Wasyl Łomaczenko (1-1, 1 KO) stanie w weekend przed szansą zostania mistrzem świata już w trzeciej zawodowej walce. Zadanie nie będzie jednak łatwe. Rywalem dwukrotnego czempiona olimpijskiego będzie znakomicie wyszkolony i znacznie bardziej doświadczony wśród profesjonalistów Gary Russell Jr (24-0, 14 KO).
- Nie będę mówić o jego słabościach, ale mogę coś powiedzieć o atutach. Przede wszystkim jest bardzo szybki. Drugi duży plus po jego stronie to doświadczenie – komplementuje rywala Łomaczenko.

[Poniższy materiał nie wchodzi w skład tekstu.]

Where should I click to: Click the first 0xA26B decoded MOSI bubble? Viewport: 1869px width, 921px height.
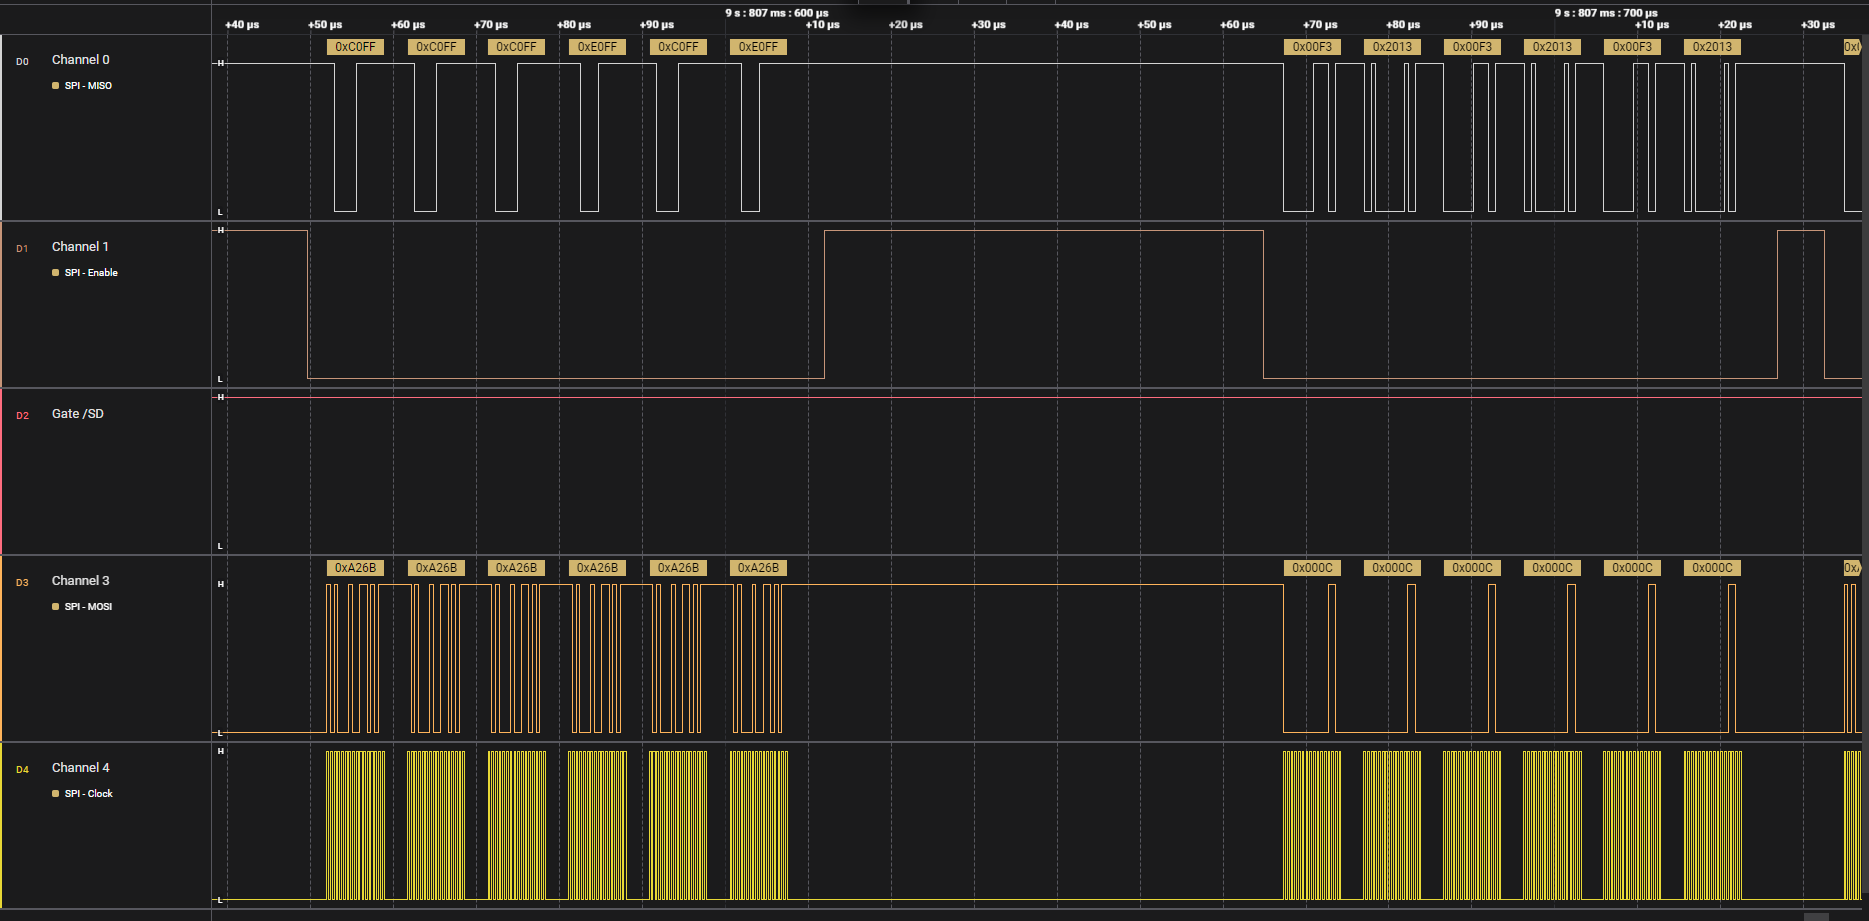[355, 568]
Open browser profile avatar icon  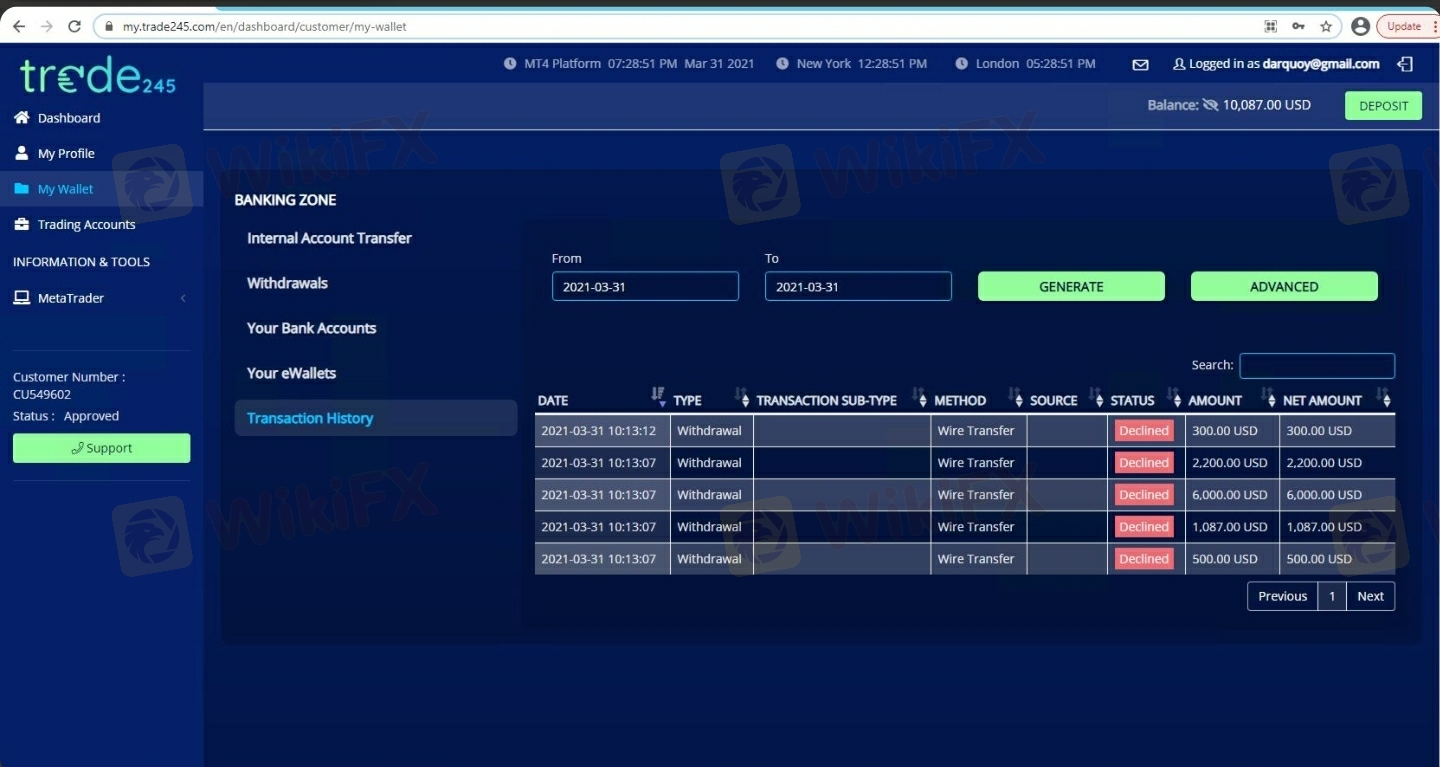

Ukrainiec zadebiutował na zawodowstwie w październiku ubiegłego roku. O tytuł walczył już w drugiej walce, ale przegrał na punkty z Orlando Salido (41-12-2, 28 KO).
- Na początku to była prawdziwa tragedia. Dużo o tym myślałem, było ciężko. Nie chcę już jednak tego wracać. Patrzę przed siebie, chcę przejść do historii boksu, zostać jednym z najlepszych zawodników w dziejach – powiedział 26-latek.
Przed sobotnią walką w Carson, której stawką będzie wakujący pas WBO w wadze piórkowej, Łomaczenko nie czyni żadnych hucznych zapowiedzi. Woli, aby przemówiły jego pięści.
- Na razie nie osiągnąłem niczego szczególnego. Mam na koncie zaledwie dwie zawodowe walki, jestem zwykłym bokserem. Ludzie nie chcą słuchać mojego gadania, chcą zobaczyć, na co mnie stać w ringu – stwierdził.